Darren Suen, manager of the Success Dam Remediation Project, said overtopping has become the highest risk driver, but minor relative to seismic and seepage risks.
“It’s such an infrequent event — once every 10,000 years on any given year — that means there’s a 1 percent chance. Nonetheless, it’s a risk we have to consider because it is out there,” he said.
Officials with the Corps say that one of the potential options to address overtopping is widening of the dam’s spillway, a passage for surplus water to travel from the upstream side to the downstream side of the dam.
The Corps discovered the aforementioned risks as it began looking into the possibility of raising the spillway in 1999.
“It started out as a minor remediation project but...with the policies in place back then it morphed into a greater risk of liquefaction,” Suen said. “We thought we built this dam on a bunch of sand and if an earthquake happened that would just collapse so that concern moved us into a more comprehensive analysis of the dam.”
Additional studies determined the risk of seismic or seepage failure was not as significant, “though the risk is still there, I want to underscore that, but it just so happens it’s not as great,” Suen said.
Suen added that to the public, it may appear the Corps has come full circle, but said that is not the case.
“The economic climate we’re in, the policies that have been adopted since that time frame have all changed,” he said. “We’re trying to digest this outcome and look at where things sit today and figure out what’s the most prudent step moving forward.”

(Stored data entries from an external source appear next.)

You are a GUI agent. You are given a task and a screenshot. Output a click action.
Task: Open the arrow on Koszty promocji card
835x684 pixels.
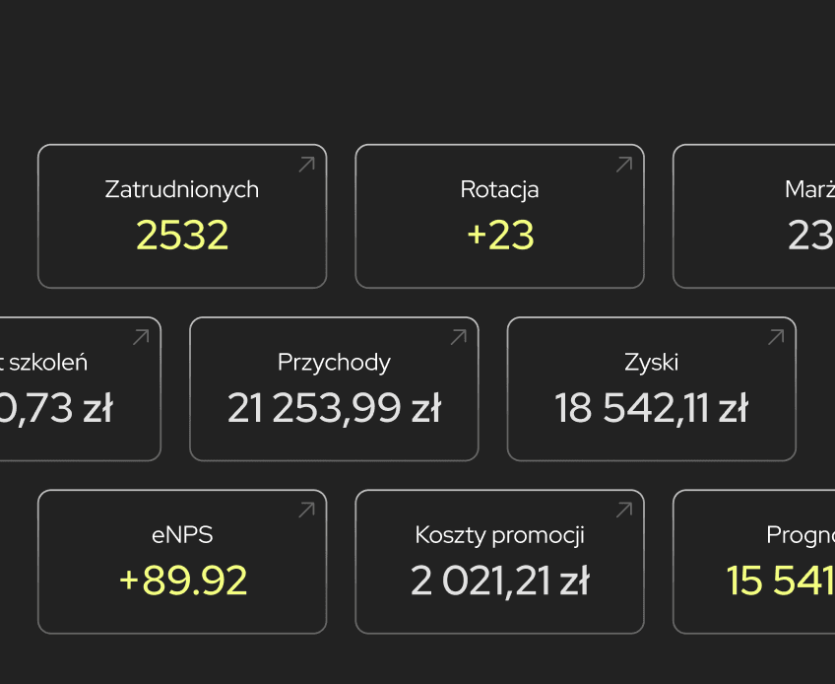coord(623,510)
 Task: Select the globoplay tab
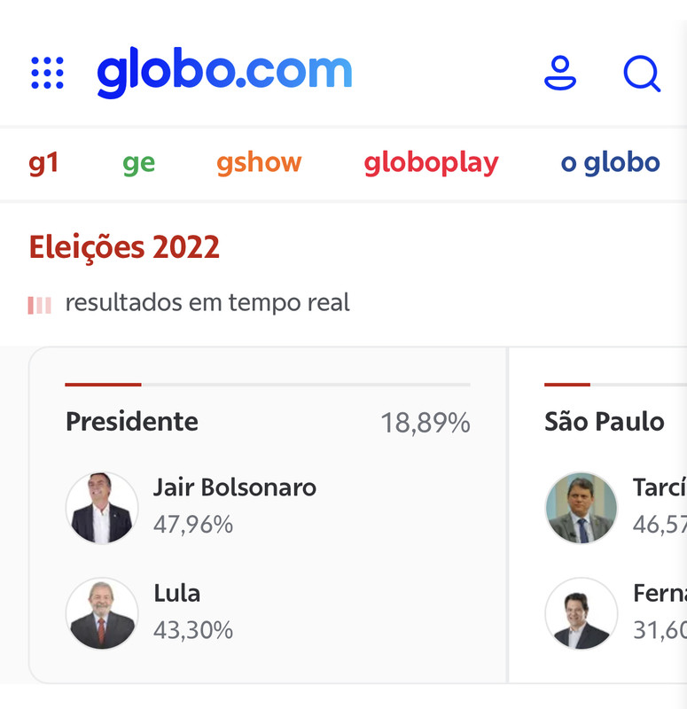click(431, 163)
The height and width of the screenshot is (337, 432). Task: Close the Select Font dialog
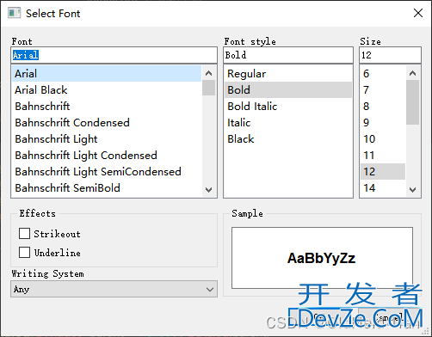tap(418, 13)
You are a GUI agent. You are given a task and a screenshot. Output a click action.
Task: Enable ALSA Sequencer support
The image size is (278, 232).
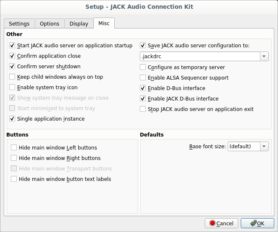click(x=143, y=78)
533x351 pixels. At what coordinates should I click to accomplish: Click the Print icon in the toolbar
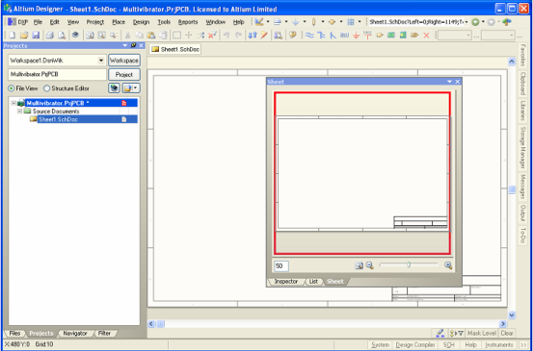[50, 35]
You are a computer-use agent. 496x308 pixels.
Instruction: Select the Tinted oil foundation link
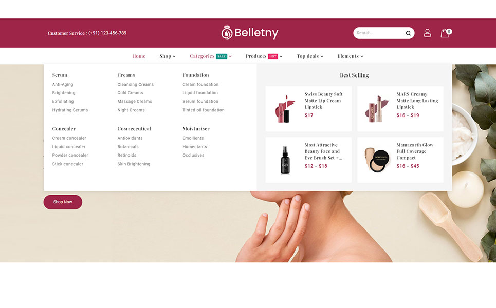pos(204,110)
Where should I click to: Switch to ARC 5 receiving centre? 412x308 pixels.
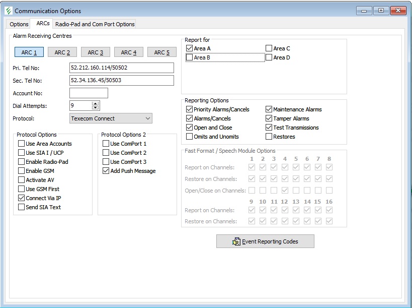coord(161,52)
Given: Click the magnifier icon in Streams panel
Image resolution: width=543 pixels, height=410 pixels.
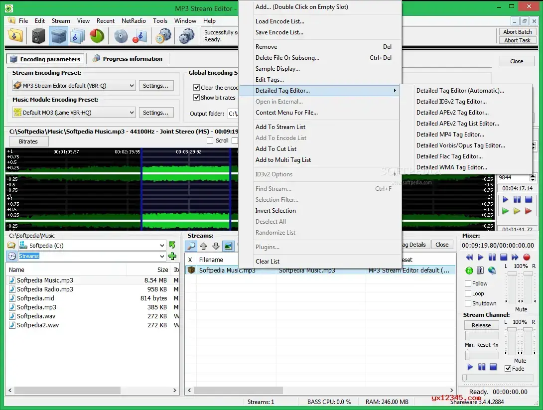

The Corps is in the final stages of updating the technical appendices studies that back up the final conclusion of its Baseline Risk Assessment Report, which looks at potential project risks and evaluates them. Alternatives to fix the dam’s issues, including potentially widening of the dam’s spillway, will come after the report is confirmed and approved, Suen said.
Suen said that after evaluating the project, he foresees the operating pool restriction as not being less than what it was last year, which was at 645 feet of water depth, an increase the lake had not seen in nearly 10 years.
“The pool would not be restricted less than 645, that’s my personal belief,” Suen said. “It could be better, we’ll just have to wait, it’s too early to tell.”
Suen said he hopes to have the final conclusion on the studies by the end of 2013 at the latest.